If you suspect a Veteran you love is considering suicide, there are several things you can do immediately to help keep them safe. First, do not leave the Veteran alone. Look around the immediate vicinity and remove anything that could be used in a suicide attempt, including any firearms, drugs, alcohol, and sharp objects. Call a suicide prevention hotline. The U.S. National Suicide Prevention Hotline is 800-273-TALK (8255). If you can, take the person in crisis to the emergency room or seek help from a mental health or medical professional.

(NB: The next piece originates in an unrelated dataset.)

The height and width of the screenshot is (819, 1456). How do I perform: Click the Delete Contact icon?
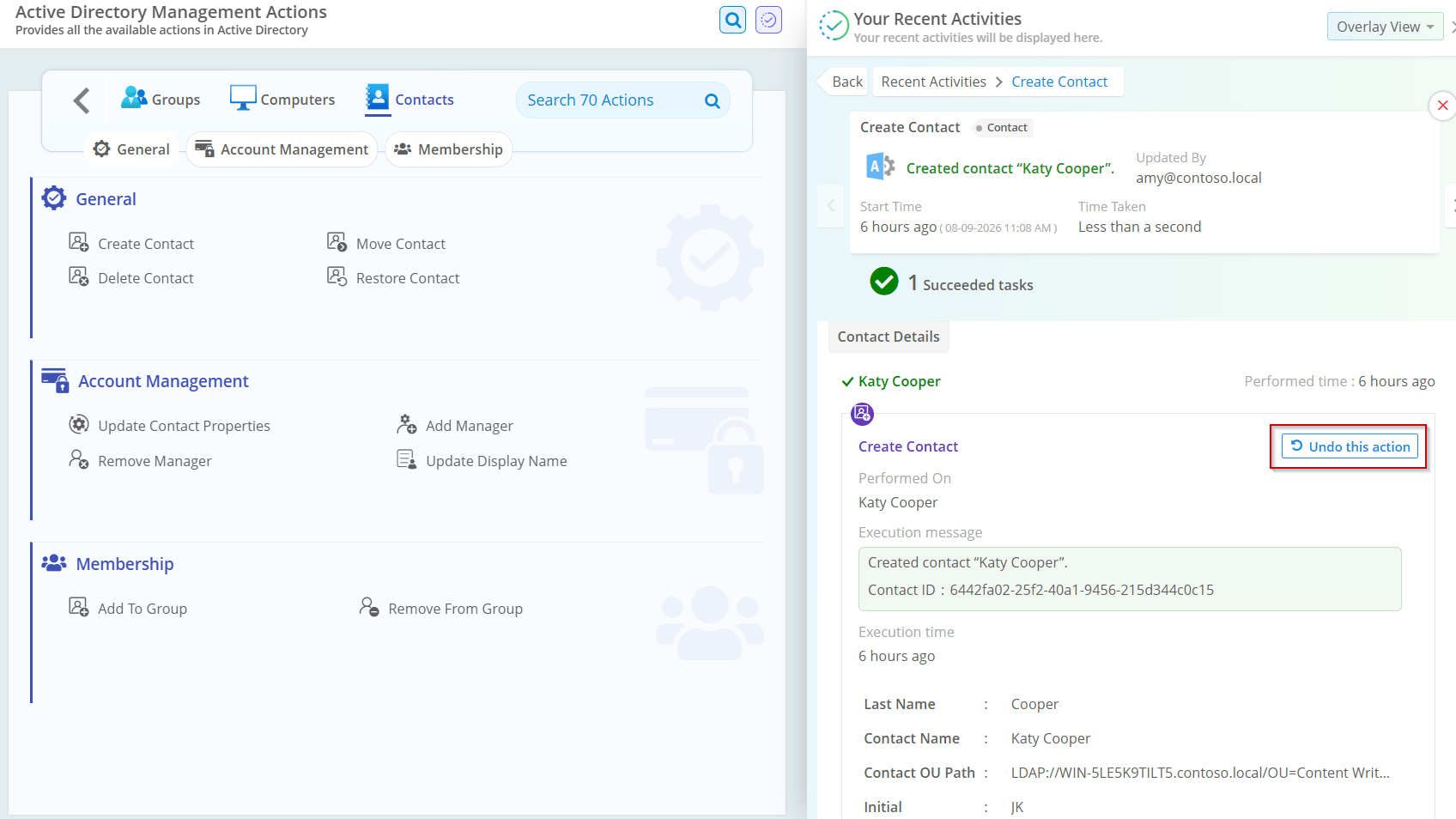point(79,277)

Veterans also have their own suicide prevention hotlines. The VA considers suicide prevention efforts a top priority and recently expanded its Veterans Crisis Line to three call centers with more than 700 employees, in order to ensure that help is available 24 hours a day, seven days a week. The Veterans Crisis Line is 1-800-273-8255. Press 1 to talk to someone. You can also send a text message to 838255 to connect with a VA responder or create an online chat session at VeteransCrisisLine.net/Chat. Active duty Service members, Guardsmen, and Reservists can visit MilitaryCrisisLine.net. The VA also launched the #BeThere hashtag to educate people on how to talk with the Veterans they know to help them avoid suicide.
Helping Veterans Heal
To help Veterans you know heal, pray for them regularly and let them know you are praying. Pray for their physical, mental, and spiritual health. Pray that they will feel honored and know their service is appreciated. Encourage them to pray for their own mental health by repeating Bible verses like Philippians 4:6-7: “Don’t worry about anything; instead, pray about everything. Tell God what you need, and thank him for all he has done. Then you will experience God’s peace, which exceeds anything we can understand. His peace will guard your hearts and minds as you live in Christ Jesus.” (NLT)
Encourage Veterans to see their doctors and mental health professionals regularly and to fuel their bodies with good nutrition and plenty of hydration. You can also suggest developing a regimen of supplements and using essential oils. Some Veterans are also finding relief from chronic pain and the symptoms of PTSD by using CBD oils, the nonpsychotropic cannibinoids that offer many potential health benefits by interacting with the body’s natural endocannibinoid system.
Help Veterans by showing them your support and understanding. Know the differences between PTSD, anxiety, depression, and TBI and how you can best show up and lend a hand when needed. Practice active listening, and encourage Veterans to remain connected to their social circles. Take them out to dinner, help by running errands or making a meal, and enjoy their company. Find ways to laugh together. Laughter helps the body relax. It boosts the immune system and fuels the release of endorphins, those feel-good chemicals our brains naturally release. Endorphins help relieve pain and dissipate anger. Laughter really is good medicine!
Giving Veterans our love, prayers and support and standing with them as they seek mental, physical, spiritual, and emotional health can help Veterans find joy in their civilian lives and avoid the devastating act of suicide.